Suriyeli sığınmacılar… Gelin öncelikle sınırlarımızı çizelim. Uluslararası antlaşmalardan kaynaklanan hakları gereği, Türkiye’nin sığınmacılarını geri gönderme olanağı yoktur. “Zulme uğrama riski altında bulunan kişileri geri göndermeme” şartının altına imza koymuş bir Türkiye’nin bunu yapma şansı yoktur. Ancak onlar isterse gidebilirler. Birleşmiş Milletler mülteciler yüksek komiserliği kararıyla üçüncü bir ülkeye nakilleri ise, her zaman mümkündür. Türkiye için gerçekten içinden çıkılması zor bir durumdur.
Ülkede orta direk, tam anlamıyla yerle birdir. Bugün için Suriye’nin gelir dağılımında sadece, çok fakirler ve çok zenginler bulunuyor. Savaş, her ülkede olduğu gibi, Suriye için de derin yıkımlarla birlikte geliyor. Suriyeliler için yapabileceğimiz iki şeyin altını çizelim. Bunlardan ilki ülkelerine geri dönmelerini sağlayabilmek, ikincisiyse 4,5 milyon insanı toplumumuza entegre etmek.

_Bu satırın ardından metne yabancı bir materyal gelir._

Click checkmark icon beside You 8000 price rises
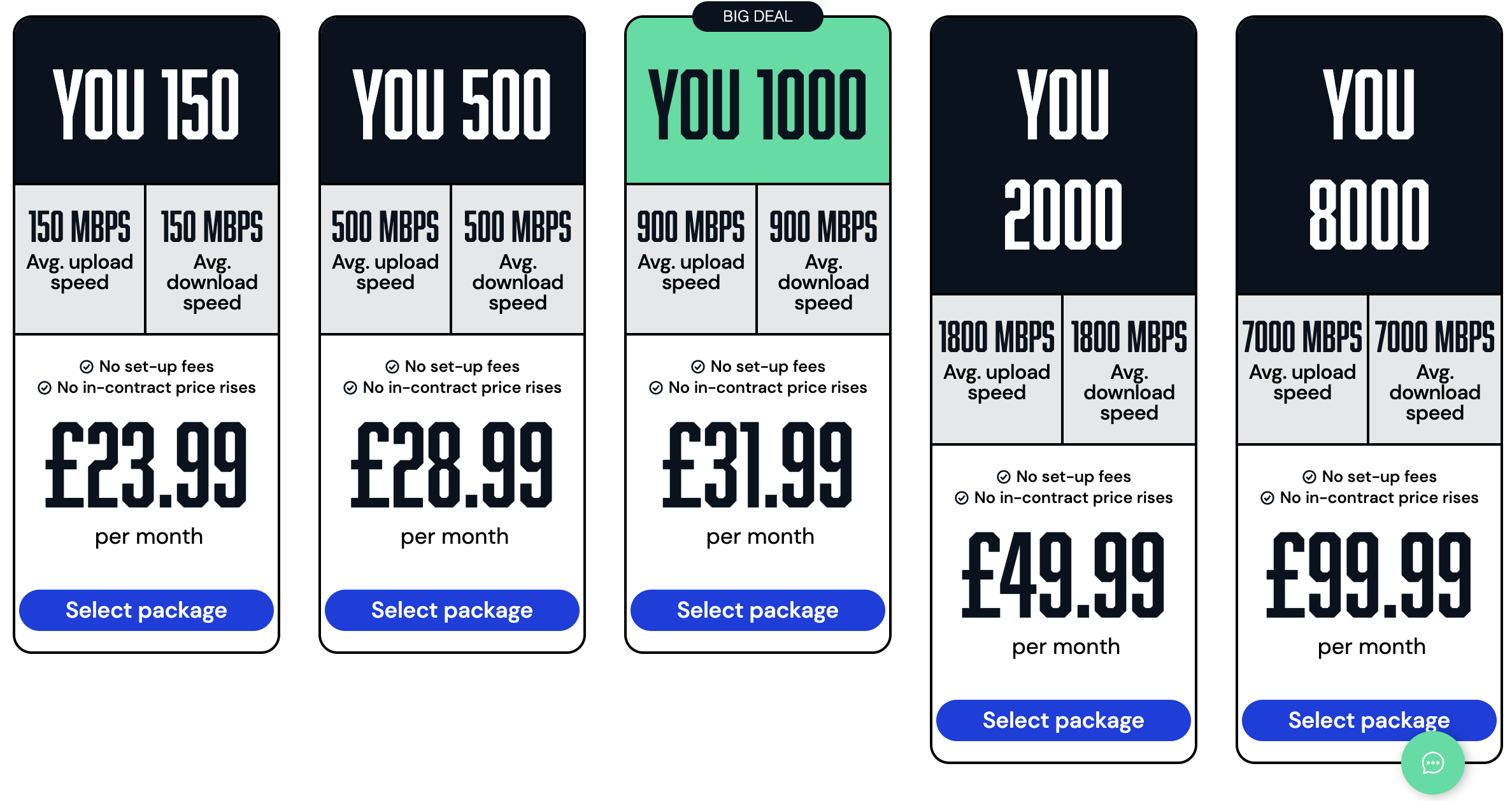Screen dimensions: 1512x801 point(1267,498)
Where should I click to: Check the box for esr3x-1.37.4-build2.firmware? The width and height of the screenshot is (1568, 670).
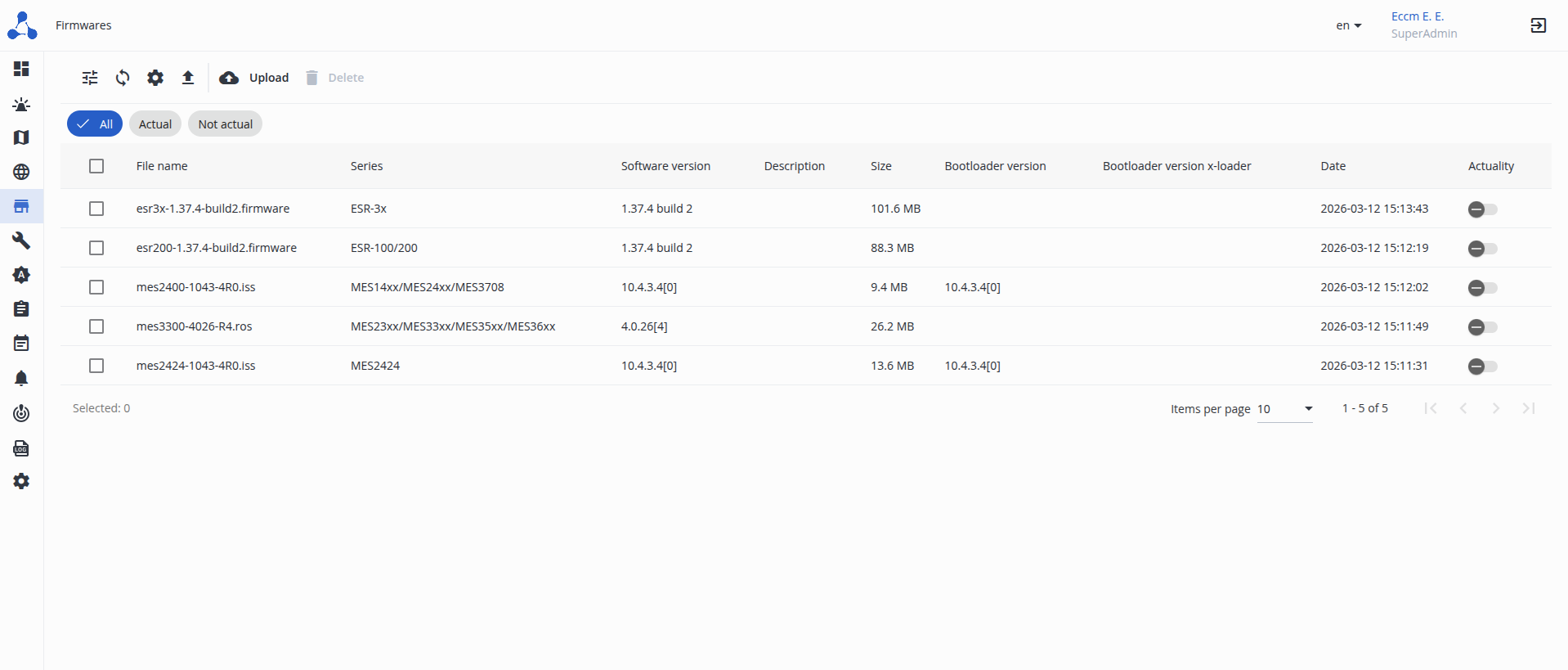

www.multeciler.org.tr internet sitesinde yer alan açıklamalara göre, Türkiye’de yer alan Suriyeli sığınmacıların Haziran 2020 büyüklüğü, 3 milyon 585 bindir. Bu rakamın sınırdan kontrolsüz geçenleri içermediğini biliyoruz. Çilvegözü ve Karkamış sınır kapılarının dışında, uçsuz bucaksız Suriye sınırımız bulunuyor. Buralardan sızmalar olduğunu yöre halkından sık sık duyuyoruz. İşte bu nedenle bence TBMM tutanaklarında sözü geçen 4 milyon 500 bin mülteci rakamı gerçeği daha iyi resmedebilecektir. Türkiye’nin iş gücü karakteristikleriyle Suriye’ninkileri bir an için eş kabul edelim. Yani, nüfusun bütünü içerisinde aynı oransal paylaşımların bulunduğunu varsayalım. 3 milyon 373 bin kadarı, 15 ile 65 yaş arasındaki çalışanlar Suriyeli nüfusu olacaktır. Bunun da 1 milyon 590’i iş gücünde, 1 milyon 782 bini iş gücü dışında kalacaktır. Türkiye’nin potansiyel asgari ücretli istihdamı, Suriyeli sığınmacıların içinden kayıt dışı çalışmayı tercih edenlerle doldurulmaktadır. Böylece iki temel akıbetle de yüzleşmek zorunlu kalıyoruz. Bunlarda şöylece özetlenebilir:
i) Suriyeli istihdam resmi kayıtlarda yer almıyor olsa da, işverenin esnek çalışma saatleri ve işin zor koşulları karşısında istekli Suriyeli çalışanlar, bizim yaratabildiğimiz istihdamın bir kısmını silip süpürebilmektedir.
ii) Bu kez de Suriyeli sığınmacılar, bizim işsizlerimizle aynı kaderi paylaşmak zorunda kalacaklardır. Nisan 2020 TÜIK rakamlarıyla konuyu bağlayalım. Nisan’da 25 milyon 614 bin istihdamımız, Suriyelilerin istihdamı ikame kabiliyetiyle birleşerek, 24 milyon 228 bine düşmüş tahmin edilebilir. Öte yandan Suriyeli işsizler de bizim işsizlerimizle aynı dertten muzdariptirler. Avrupa Birliği’ne “Batı sınır kapılarımızı açıyoruz” dediğimizde, Batı sınırlarımıza sığınmacı göçü olmuştu. İşsizleri en son umuda yolculuklarında görmüştük. TUİK’in Nisan 2020’deki %12.85 işsizliği çok tartışılmıştı. Daha da çok tartışılacak gibidir. Elimizdeki TÜİK rakamlarından yola çıkalım ve kabaca da olsa, Suriyeli sığınmacıların etkisini görelim: İş gücü rakamlarımız üzerindeki sığınmacı etkisi, işsizlik oranımızı %14.11’e taşır. Yani %9.82 artar.
Suriyeli sığınmacılarla iş olanaklarımızı paylaşıyoruz. Ekmeğimizi de aşımızı da bölüşüyoruz. Projeksiyon, öngörü, tahmin, yaklaşık hesap ya da varsayım bazlı modelleme şanslarımız var. Buna rağmen, neden hesaplarımızda yer alamıyor?